Chris Pratt. Superdinos. A team of friendly raptors. A plotline ripped from your Roller Coaster Tycoon fantasies. WHAT MORE DO YOU WANT, WORLD?

 

Inside Out

We didn't get a Pixar movie in 2014. I NEED MY ANNUAL PIXAR FIX, OKAY?!

 

Terminator Genisys

Despite it's (INCREDIBLY) stupid name, the latest entry in the Terminator franchise looks pretty fun. Sure, it could end up being a huge disaster, but I'd rather there be a new Terminator movie than a new Transformers movie (if I had to choose between regrettable robot-heavy movies with too many sequels, that is).

 

Hot Tub Time Machine 2

The first Hot Tub Time Machine was actually really, really good - in spite of having the dumbest-sounding premise in a long time. Much of the credit goes to Rob Corddry, Craig T. Robinson, and Clark Duke, for doing a great job selling some very funny lines in the on-the-nose deadpan manner they required to make the whole thing work. And the sequel's premise of sending them into the future looks pretty promising.

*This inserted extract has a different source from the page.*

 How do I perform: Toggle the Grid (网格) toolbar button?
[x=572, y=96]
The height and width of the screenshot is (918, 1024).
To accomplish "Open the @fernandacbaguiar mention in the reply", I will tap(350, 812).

Also: no John Cusack this time around, since he's too busy making weird-looking Chinese movies with Adrien Brody?

 

Kingsman: The Secret Service

It's been a little hard to get a good read on this film - looks like it could be a fun little action flick, or it could be a generic forgettable mess (other than turning Colin Firth into an action star for some reason). Well, the reviews have started coming in and it sounds like it's pretty good. Plus, Samuel L. Jackson as a character who ISN'T just Samuel L. Jackson?! This I gotta see.

 

SpongeBob: Sponge Out of Water

Listen, I don't think anyone out there really DISLIKES SpongeBob. It's always been pretty reliably entertaining, with jokes smart enough to appeal to kids and adults alike. So even if you've checked out of the series in the 50 years it's been on the air, the movie still looks entertaining enough, right? Right.

 

Furious 7

Okay, if you checked out of the Fast & Furious franchise early on and haven't come back, let me inform you of something: the series got FUCKING AMAZING from out of nowhere. I'll agree that the original F&F is pretty mediocre, 2Fast2Furious is just as bad as the title would imply, Tokyo Drift is nothing special, and the 4th film (titled Fast & Furious) is rough and not that great. But something happened with Fast Five - the series moved from crime/action drama to over-the-top comedy/drama heists and IT WAS AMAZING. The movies are insane, way too sincere, and don't make a lick of sense, but they're awesome. Fast Five was a thing of beauty. Furious Six's ridiculous runway climax is something for the film hall of fame.

And this movie, despite all of the issues around it with the passing of Paul Walker, STILL looks incredible.

I mean, The Rock with a gatling gun. C'mon.